Les fréquents tremblements de terre qui affectent toute cette zone n’ont laissé que des ruines. Au début des années 60 toute la région fut dévastée par un tel cataclysme. La luxueuse Hiérapolis fut facilement relevée de ses ruines ; un brillant avenir devait encore lui sourire. L’opulente Laodicée put même autofinancer sa reconstruction, un concile y siégera au IVe siècle. La modeste Colosses fut réparée, mais le site sera abandonné un à deux siècles plus tard. Si nous n’avions pas la lettre de Paul à sa communauté chrétienne, en parlerait-on encore ?
Raisons de vivre
Ces industrieuses populations phrygiennes étaient polythéistes. On les disait également de tempérament passionné. Le culte le plus répandu était celui de Dionysos, le Bacchus grec, et de Cybèle, la « mère des dieux ». Il séduisait beaucoup de Romains par ses fêtes fastueuses accompagnées de manifestations extatiques et de libations exubérantes.

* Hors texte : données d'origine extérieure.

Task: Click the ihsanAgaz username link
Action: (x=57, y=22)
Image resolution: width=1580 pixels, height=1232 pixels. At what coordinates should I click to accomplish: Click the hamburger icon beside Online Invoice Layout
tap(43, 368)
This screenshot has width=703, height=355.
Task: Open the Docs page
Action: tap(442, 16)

La diaspora juive, de son côté, était très nombreuse. Etablie depuis deux siècles dans cette région prospère, elle continuait à attirer beaucoup de Juifs actifs dans le commerce. Moins aisés, des Israélites de Palestine leur reprochaient d’ailleurs le relâchement dans leur fidélité religieuse, pourtant ils recevaient régulièrement de Phrygie des offrandes considérables en faveur du temple de Jérusalem.
« Vous serez mes témoins jusqu’aux extrémités de la terre »
Comment l’Evangile est-il parvenu à Colosses ? L’apôtre Paul et ses compagnons ont bien parcouru la Phrygie au cours de grands voyages missionnaires. Dès l’époque du deuxième voyage, autour de l’année 50, il existait quelques communautés chrétiennes dans ces régions (Actes 16.6). Qui sait si des Juifs et des prosélytes convertis à Jérusalem le jour de la Pentecôte ne furent pas les premiers colporteurs de l’Evangile auprès de leurs compatriotes (Voir Actes 2.10) ?
Si l’apôtre a atteint ces villes, plus vraisemblablement au cours de son troisième voyage, vers 53 (Actes 18.23), il n’y a pas personnellement prêché l’Evangile (Col. 2.1). Pourtant il fut mêlé à la naissance de leurs églises. En effet, durant son séjour de trois ans à Ephèse (Actes 19.8, 10), parmi ses nombreux auditeurs venus de toutes les provinces voisines se trouvèrent probablement aussi des gens de la vallée du Lycus, dont Epaphras. C’est en tout cas grâce au fidèle dévouement de ce témoin que les églises de Colosses, de Laodicée et d’Hiérapolis prirent un bel essor (voir Col. 4.13).
Comme il était d’origine païenne, c’est tout naturellement ce milieu qu’il chercha à atteindre. Plusieurs expressions dans la lettre ont fait penser que la plupart des chrétiens de Colosses étaient d’anciens païens (1.21 et 27 ; 2.13). Mais il y avait aussi d’anciens Juifs parmi eux, puisqu’on reconnaît bien certains détails de leurs rites et de leur liturgie (2.11 et 16).
Des liens fraternels durables
Quelques années plus tard, Paul est arrêté en Palestine, puis emmené à Rome, où il est assigné à résidence entre 61 et 63 (Actes 21.33 ; 28.16). Timothée a pu le rejoindre. C’est là qu’Epaphras, accompagné de Tychique, le retrouve pour lui donner des nouvelles détaillées de la situation des églises en Asie. Tandis qu’Epaphras reste auprès de Paul, Tychique s’en retournera chargé de deux écrits : la lettre aux Ephésiens et celle aux Colossiens (voir Eph. 6.21 et Col. 4.7).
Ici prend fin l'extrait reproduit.